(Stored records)
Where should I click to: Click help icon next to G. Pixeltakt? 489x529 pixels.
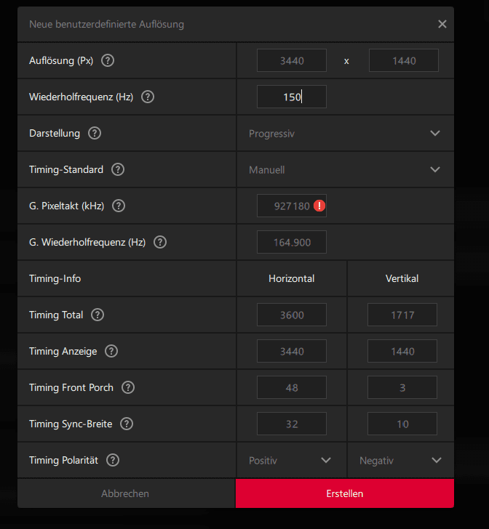pos(119,206)
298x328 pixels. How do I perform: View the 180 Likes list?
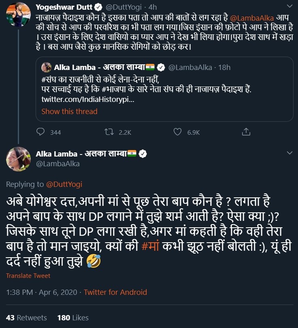(x=73, y=317)
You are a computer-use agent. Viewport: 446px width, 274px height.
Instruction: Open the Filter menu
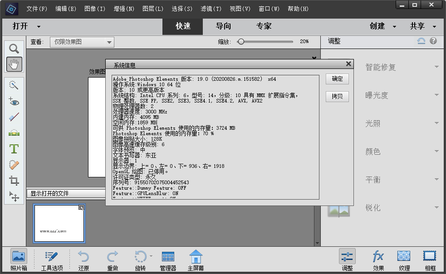pos(211,9)
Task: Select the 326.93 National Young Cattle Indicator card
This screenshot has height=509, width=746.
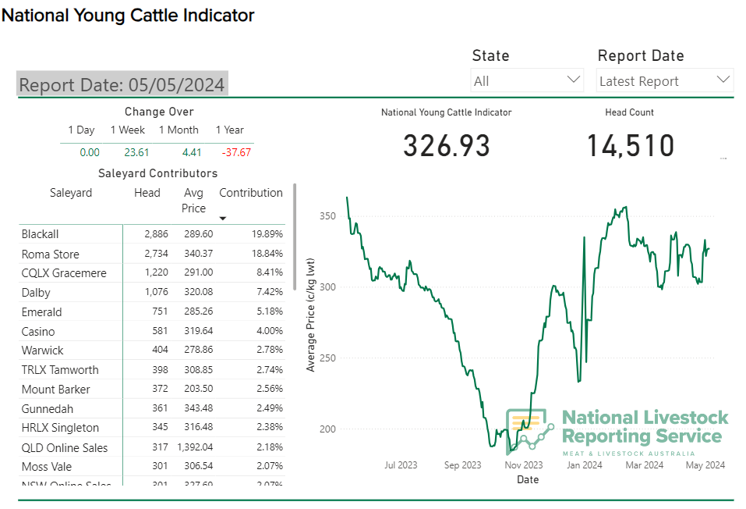Action: (x=446, y=145)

**WORK ITEM:** Copy exactly, and copy nothing else: the lines from the start of the data above through the line that holds "Task: Select the". The pictures stay out.

**WRITTEN SOLUTION:**
Where should I click to: Click help icon next to G. Pixeltakt? 489x529 pixels.
pos(119,206)
298x328 pixels. How do I perform: View the 180 Likes list?
(x=73, y=317)
You are a computer-use agent. Viewport: 446px width, 274px height.
Instruction: Open the Filter menu
pos(211,9)
Task: Select the 326.93 National Young Cattle Indicator card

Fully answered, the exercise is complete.